Most existing work on test development
solutions uses UML for the test models. Many
projects have addressed the integration of the
standardized UML Testing Profile (UTP, 2012) and
TTCN-3 (TTCN-3, 2012). The profile is used in
(Zander et al., 2005) to produce TTCN-3 code (or
code skeletons). A meta-model for TTCN-3 can be
found in (Schieferdecker et al., 2004), later
encapsulated within the TTworkbench platform
(TTworkbench). A similar project at Motorola
(Baker and Jervis, 2007) uses the TAU tool suite
(Rational Tau). Some authors proposed their own
UML profiles. In avionics, UML-based modeling of
simulation software for MiL testing is proposed in
(Yin et al., 2009). (Hernandez et al., 2008) has a
UML profile and model transformations for web
applications testing.
One of the major difficulties we encountered was
the heterogeneity of the proprietary test languages.
From this perspective, an interesting work is
(Fischer et al., 2004), investigating meta-models for
ITU-T languages such as TTCN-3 or SDL. Its aim is
to abstract away from concrete BNF grammars and
use a set of core concepts shared by a family of
languages, provided by language experts. We share
with (Fischer et al., 2004) the concern for unification
at an abstract level. However, we did not consider
the identification of concepts as a support for
building language meta-models, but for the
definition of one test meta-model to serve as a
common front-end for writing tests, replacing the
many proprietary languages.
Other projects concern the extension of existing
test solutions to make them suitable for embedded
systems. Extensions have been proposed to TTCN-3
in (Schieferdecker et al., 2006) and (Dai et al.,
2002), although they are not yet part of the standard.
SUT environment modeling was discussed in
(Grossmann et al., 2012).
7 CONCLUSIONS
This work is part of an R&D project studying the
introduction of a model-driven approach for the
development of tests for avionics embedded
systems. We believe that the multiplicity of
implementation solutions should be addressed at a
high level, the one of language concepts and test
design models.
This paper presented the test meta-model
underlying the proposed approach. It targets in-the-
loop testing of avionics embedded systems. It was
derived from the analysis of industrial practice and
integrates a rich set of domain-specific concepts.

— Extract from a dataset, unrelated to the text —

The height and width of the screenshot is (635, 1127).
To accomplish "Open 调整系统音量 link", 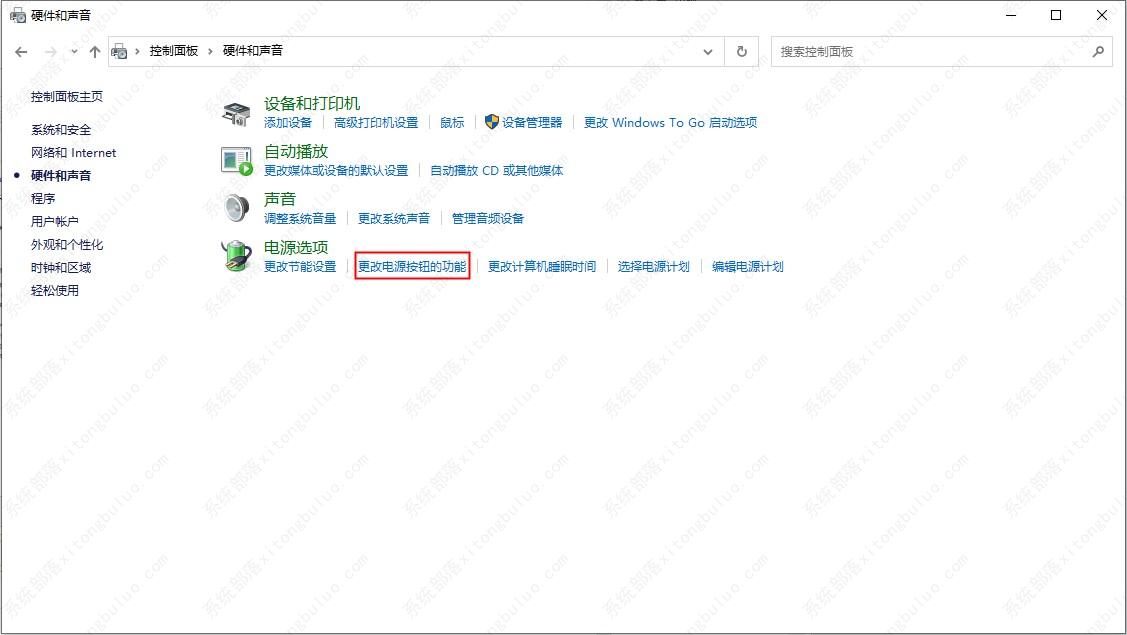I will (x=300, y=219).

The test meta-model allows for customization
and maintenance of the testing solution, by
providing a clear separation between the user data
and test-solution provider data (with predefined
extension points). It also keeps a separation between
structural and behavioral elements. Structural
elements are entered using a graphical editor, while
a textual editor is offered for the behavioral part.
Still, all elements are consistently integrated, with
type-dependent restrictions for the behavior attached
to the structure. Overall, the model-driven approach
should contribute not only to homogenization at an
abstract level, but also to fault avoidance. Some
programming errors are avoided by construction, or
detected by checks performed on the model.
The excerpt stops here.